А на схожие темы куда приятней и спокойней обсуждать какой-нибудь «Квадрат» Эстлунда — и серьезности тут не меньше, чем буржуазной утонченности (показательно заклеванной) и ирония горька в ровно отмеренных дозах… Pork yourself! — кажется говорит режиссер господам «квадратистам»: как создателям подобных шедевров, так и многочисленным льстивым толкователям оных (да, pork неверно употреблен в виде глагола, но это лишь скромный привет критикам, выискивающим под дубом киноискусства красивые желуди с фальшивой начинкой и объясняющим окружающему стаду непревзойденную ценность таких плодов).

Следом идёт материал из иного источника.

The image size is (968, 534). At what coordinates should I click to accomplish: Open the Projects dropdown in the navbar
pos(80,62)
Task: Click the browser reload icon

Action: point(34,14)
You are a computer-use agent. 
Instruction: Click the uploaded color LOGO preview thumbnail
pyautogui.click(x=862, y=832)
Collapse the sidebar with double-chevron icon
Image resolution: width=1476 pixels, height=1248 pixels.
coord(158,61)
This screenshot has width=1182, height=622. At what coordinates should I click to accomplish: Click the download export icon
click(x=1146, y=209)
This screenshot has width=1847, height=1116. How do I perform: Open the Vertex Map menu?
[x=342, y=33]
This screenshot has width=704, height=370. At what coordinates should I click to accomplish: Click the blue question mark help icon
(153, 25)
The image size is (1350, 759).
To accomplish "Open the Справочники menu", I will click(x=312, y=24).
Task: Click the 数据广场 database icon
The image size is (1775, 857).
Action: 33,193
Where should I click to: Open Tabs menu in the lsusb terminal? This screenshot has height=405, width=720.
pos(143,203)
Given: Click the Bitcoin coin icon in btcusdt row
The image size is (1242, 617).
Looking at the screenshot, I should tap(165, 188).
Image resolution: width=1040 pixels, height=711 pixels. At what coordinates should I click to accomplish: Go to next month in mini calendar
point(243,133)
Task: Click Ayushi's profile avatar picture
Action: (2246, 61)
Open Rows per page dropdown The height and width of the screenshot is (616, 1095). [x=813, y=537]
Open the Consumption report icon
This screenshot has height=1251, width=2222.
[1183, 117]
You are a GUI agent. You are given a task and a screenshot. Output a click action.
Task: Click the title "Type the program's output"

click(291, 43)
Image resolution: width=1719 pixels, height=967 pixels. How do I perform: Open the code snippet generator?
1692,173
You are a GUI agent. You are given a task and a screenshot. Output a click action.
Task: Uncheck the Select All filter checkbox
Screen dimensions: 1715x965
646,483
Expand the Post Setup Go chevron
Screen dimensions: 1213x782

Издевательство же Хагиги над созданием концептуальной подёнщины в кино начинается от блюющих девочек-тараканов на фоне начальных титров, продолжается весь фильм созданием эпатажной пародии на подобные творения (и их создателей), и заканчивается нервно-счастливым смехом самовлюбленного болвана, уже за дверью фильма отражающегося портретами многих именитых режиссеров в момент вручения им очередной награды престижного фестиваля.
И что уж говорить, наиболее продуктивным по исполнению заказной работы в сфере авторского кино — заказной не по наличию конкретного заказчика, но по соответствию стандартам светской оценки — является европейский кинематограф, отдаленный намек на что в «Свинье» можно уловить в диалоге (здесь немного сокращенном), звучащем на съемках рекламы инсектицидов, которую несчастному Хасану хочется превратить в авангардное произведение:
- Так, снимаем еще один дубль!..
- А нельзя ли подсластить блевотину?..
- Нет, мы уже пробовали: она от этого белеет и становится мягкой…
— Чем же вы меня кормили!?..
— Это блевотина из Австрии, стоит кучу денег!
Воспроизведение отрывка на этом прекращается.